Take the lines from the one containing "Task: Open the hamburger" through the end of the material and write them out exactly, omitting pictures.

## Supplied information
^^^^
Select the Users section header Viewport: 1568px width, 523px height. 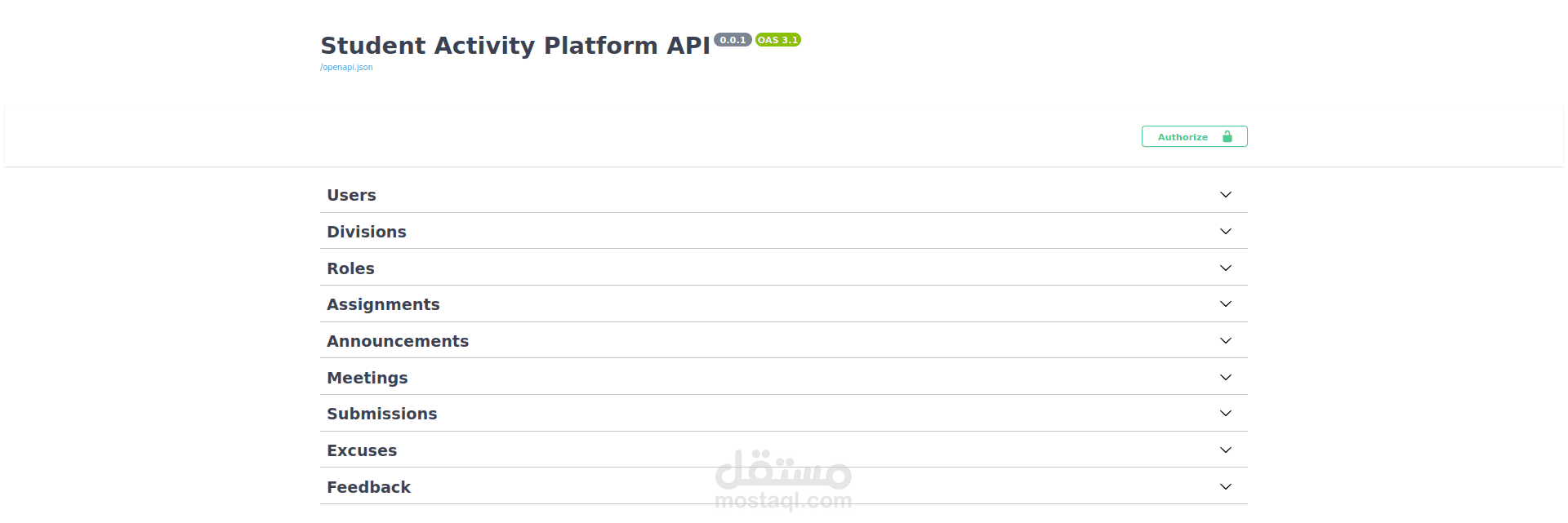351,194
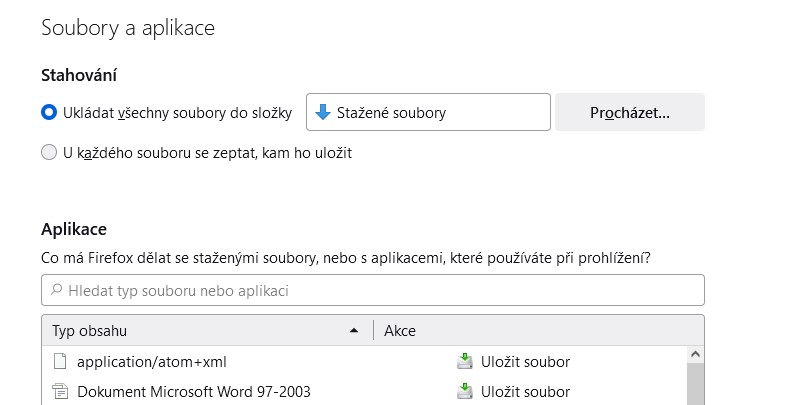Image resolution: width=789 pixels, height=405 pixels.
Task: Sort list by Typ obsahu column header
Action: click(207, 331)
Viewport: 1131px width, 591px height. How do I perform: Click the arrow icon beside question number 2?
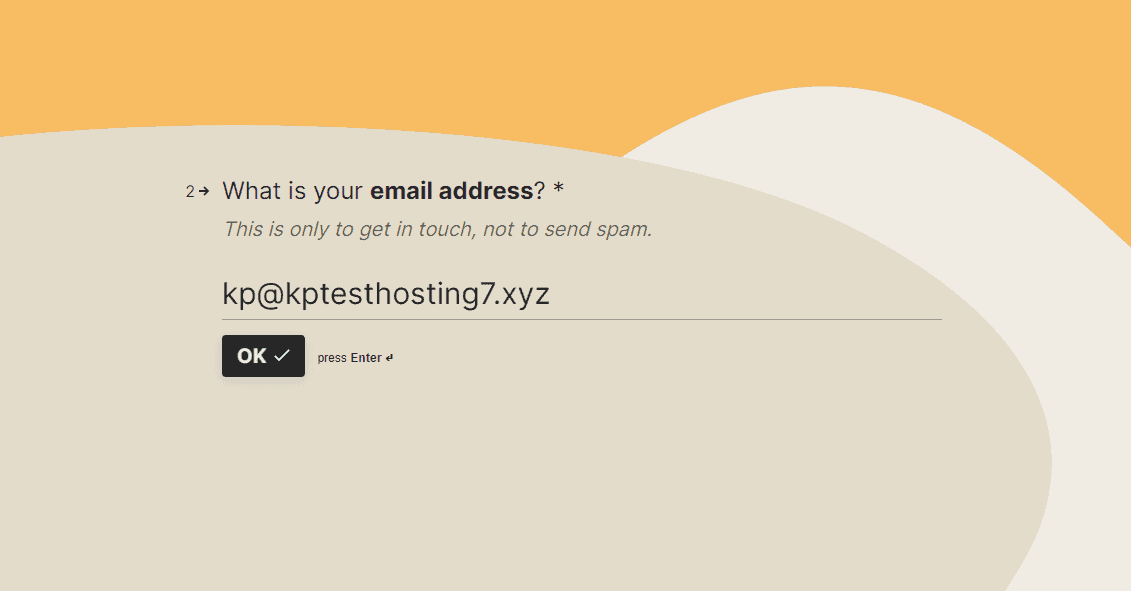pyautogui.click(x=204, y=191)
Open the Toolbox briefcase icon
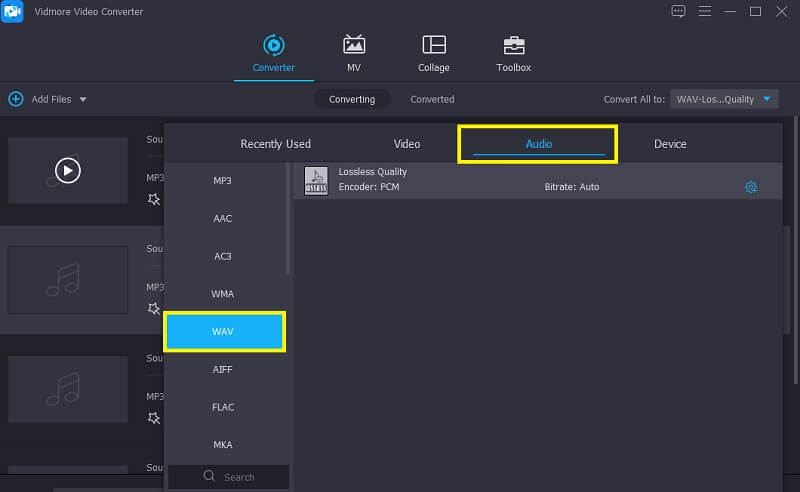800x492 pixels. [513, 46]
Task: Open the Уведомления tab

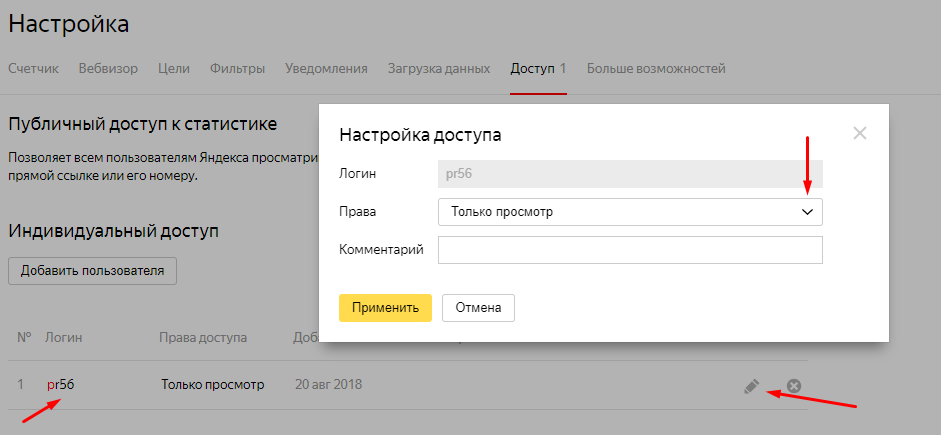Action: point(326,69)
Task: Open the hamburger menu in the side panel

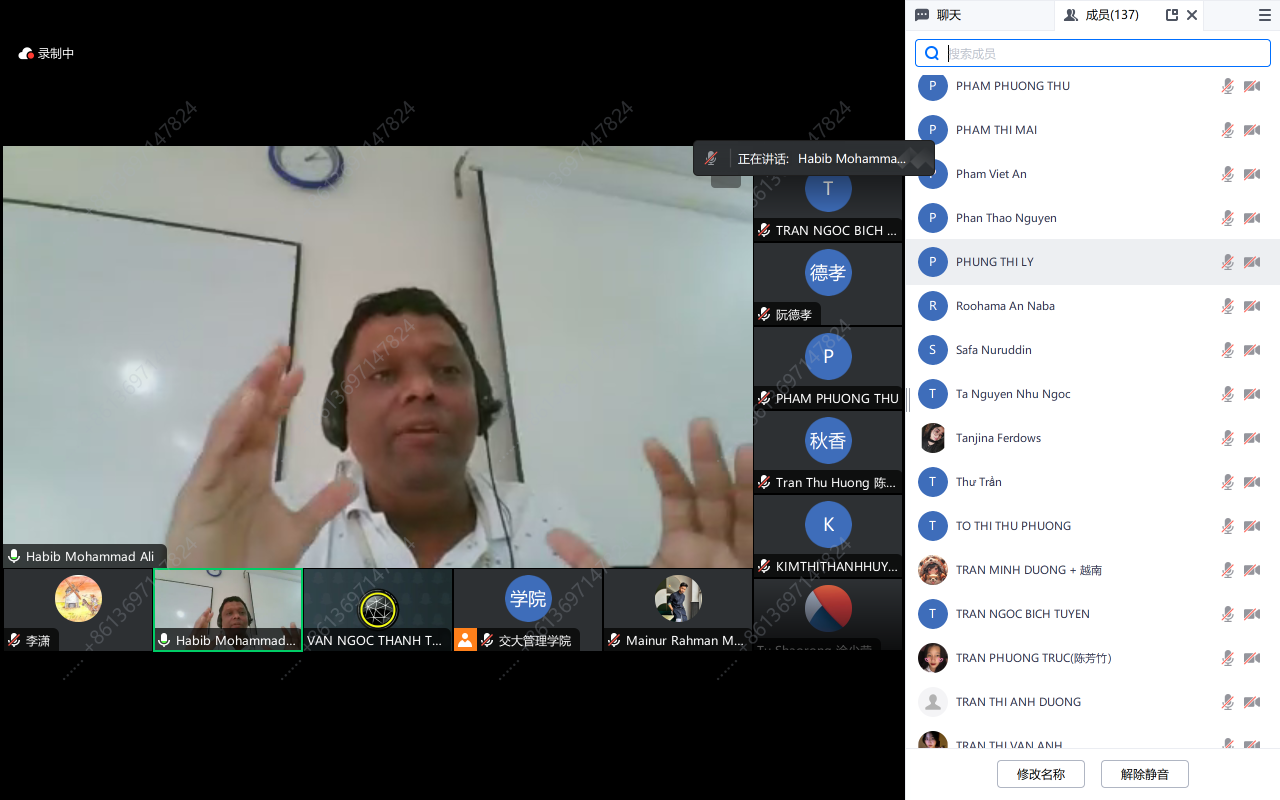Action: [1265, 15]
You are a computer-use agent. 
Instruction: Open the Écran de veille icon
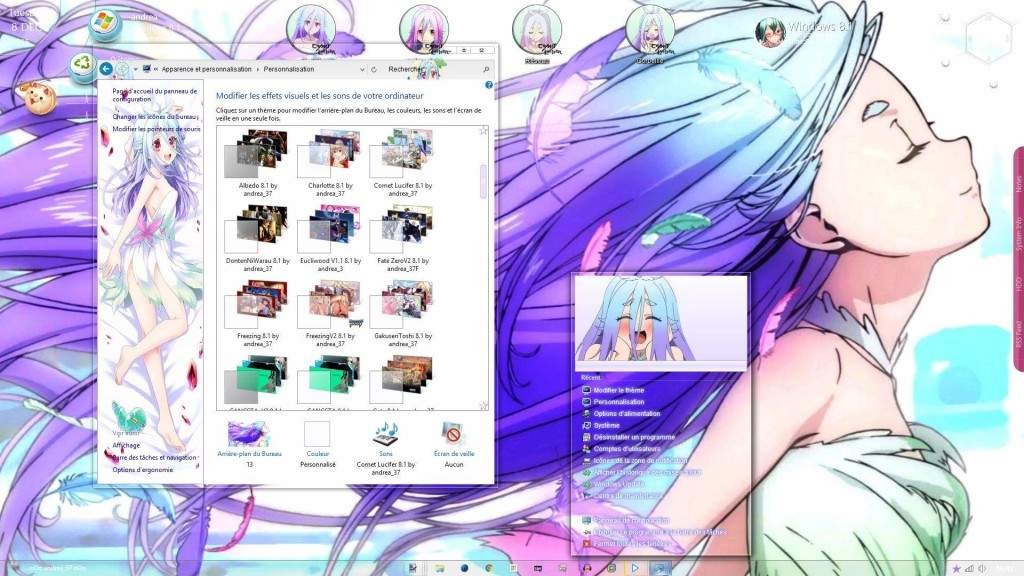coord(455,434)
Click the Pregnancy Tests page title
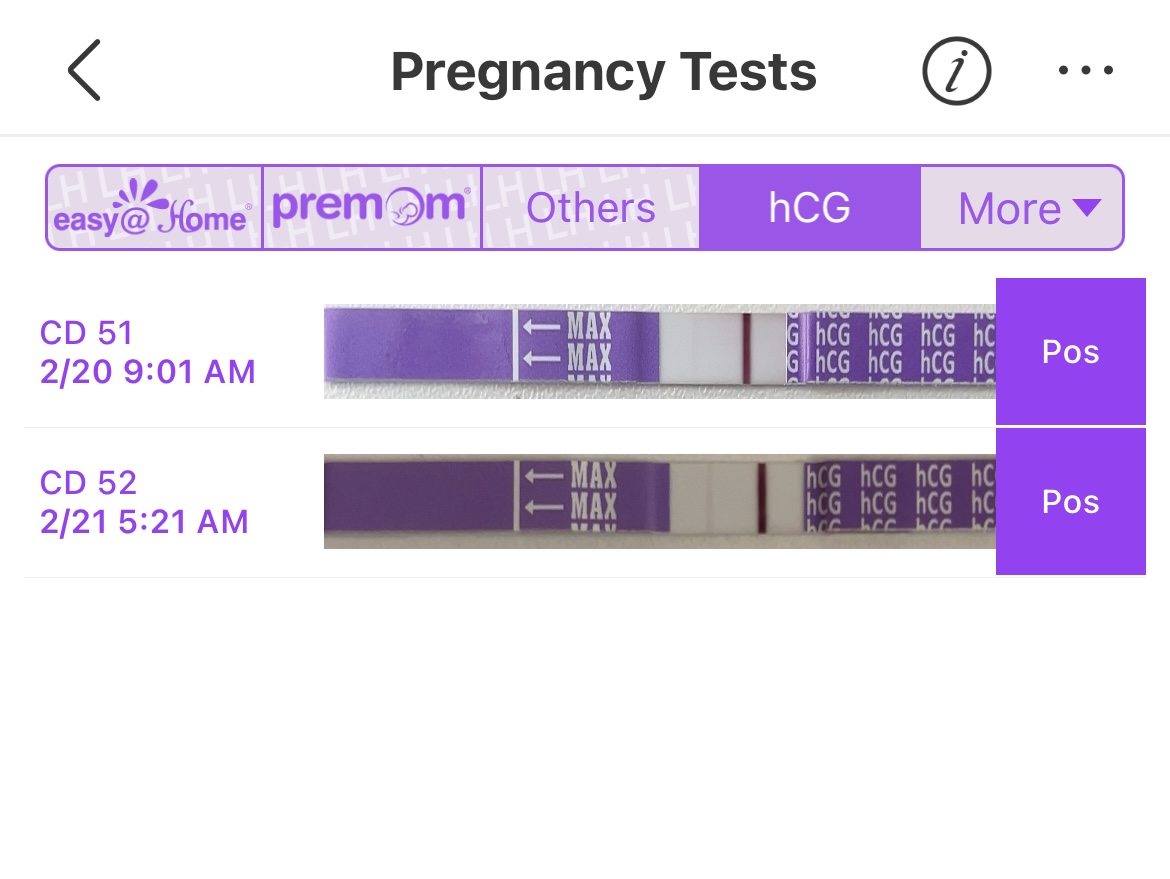This screenshot has height=879, width=1170. click(x=603, y=72)
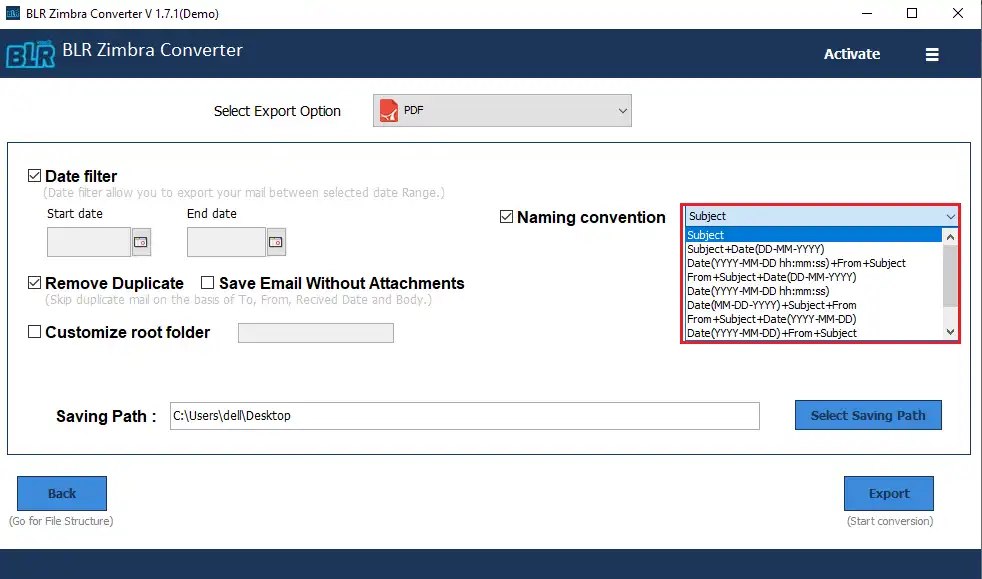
^^^^
## Problem solution
Task: Open the hamburger menu in the side panel

Action: [1265, 15]
You are a computer-use agent. 
Instruction: Open the Écran de veille icon
coord(455,434)
Click the Pregnancy Tests page title
This screenshot has height=879, width=1170. click(x=603, y=72)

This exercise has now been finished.